いや、狂わされていくというのはいささか語弊があるかもしれない。主人公の数学者は、戦艦の建造費算出という任務にのめり込む連れ、次第に自らの数字に対する偏執的な思考性と美学をより一層に開眼させていく。そこには、天才数学者の或る種の「狂気」が確実に存在していた。

一方、旧日本海軍側の軍人たちにおいても、多様な「狂気」が無論蔓延っている。
旧時代的な威信と誇りを大義名分とし、戦争という破滅へと突き進んでいくかの時代の軍部は、その在り方そのものが狂気の極みであったことは、もはや言うまでもない。
強大で美しい戦艦の新造というまやかしの国威によって、兵や国民を無謀な戦争へと突き動かそうとする戦艦推進派の面々も狂気的だし、それに対立して、航空母艦の拡充によって航空戦に備えようとする劇中の山本五十六も軍人の狂気を孕んでいた。

数学者の狂気と、軍人の狂気が、ぶつかりそして入り交じる。

史実として太平洋戦争史が存在する以上、本作の主題である戦艦大和の建造とその末路は、揺るがない“結果”の筈だが、それでも先を読ませず、ミスリードや新解釈も含めながら展開するストーリーテリングが極めて興味深く娯楽性に富んでいた。
避けられない運命に対して、天才数学者のキャラクター創造による完全なフィクションに逃げることなく、彼自身の狂気性と軍人たちの狂気性の葛藤で物語を紡いでみせたことが、本作最大の成功要因だろう。

主人公を演じた菅田将暉は、時代にそぐわない“違和感”が天才数学者のキャラクター性に合致しておりベストキャスティングだったと思う。
新たなキャラクター造形で山本五十六を体現した舘ひろしや、海軍の上層部の面々を演じる橋爪功、國村隼、田中泯らの存在感は流石だった。
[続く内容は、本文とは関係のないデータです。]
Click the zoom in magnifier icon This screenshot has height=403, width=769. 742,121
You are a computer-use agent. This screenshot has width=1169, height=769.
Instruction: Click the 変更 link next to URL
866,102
特に主人公側と対立する平山造船中将を演じた田中泯は、圧倒的な説得力で各シーンを制圧し、本作の根幹たるテーマ性を見事に語りきっていた。
若手では、主人公のバディ役を演じた柄本佑がコメディリリーフとして良い存在感を放っていたし、ヒロインの浜辺美波は問答無用に美しかった(そりゃ体のありとあらゆる部位を計りたくなる)。

そして、山崎貴監督のVFXによる冒頭の巨大戦艦大和の撃沈シーンが、このストーリーテリングの推進力をより強固なものにしている。
プロローグシーンとしてはあまりにも大迫力で映し出されるあの「戦艦大和撃沈」があるからこそ、本作が織りなす人物たちの狂気とこの国の顛末、そして、「なぜそれでも大和は建造されたのか」というこの映画の真意がくっきりと際立ってくる。

数多の狂気によって、かつてこの国は戦争に突き進み、そして崩壊した。そこには、おびただしい数の犠牲と死屍累々が積み重なっている。
ただ、だからと言って、誰か一人の狂気を一方的に断罪することはできないだろう。なぜなら、その狂気は必ずしも軍部の人間たちや政治家、そして一部の天才たちだけが持っていたものではないからだ。
日本という国全体が、あらゆる現実から目をそらし、増長し、そして狂っていったのだ。

今一度そのことを思い返さなければ、必ず歴史は繰り返されてしまう。
平和ボケしてしまった日本人が、失われかけたその「記憶」を鮮明に思い返すために、山崎貴監督によるVFXが今求められているのかもしれない。
誰得のCG映画やファンタジー映画で茶を濁さずに、意義ある「映像化」に精を出してほしい。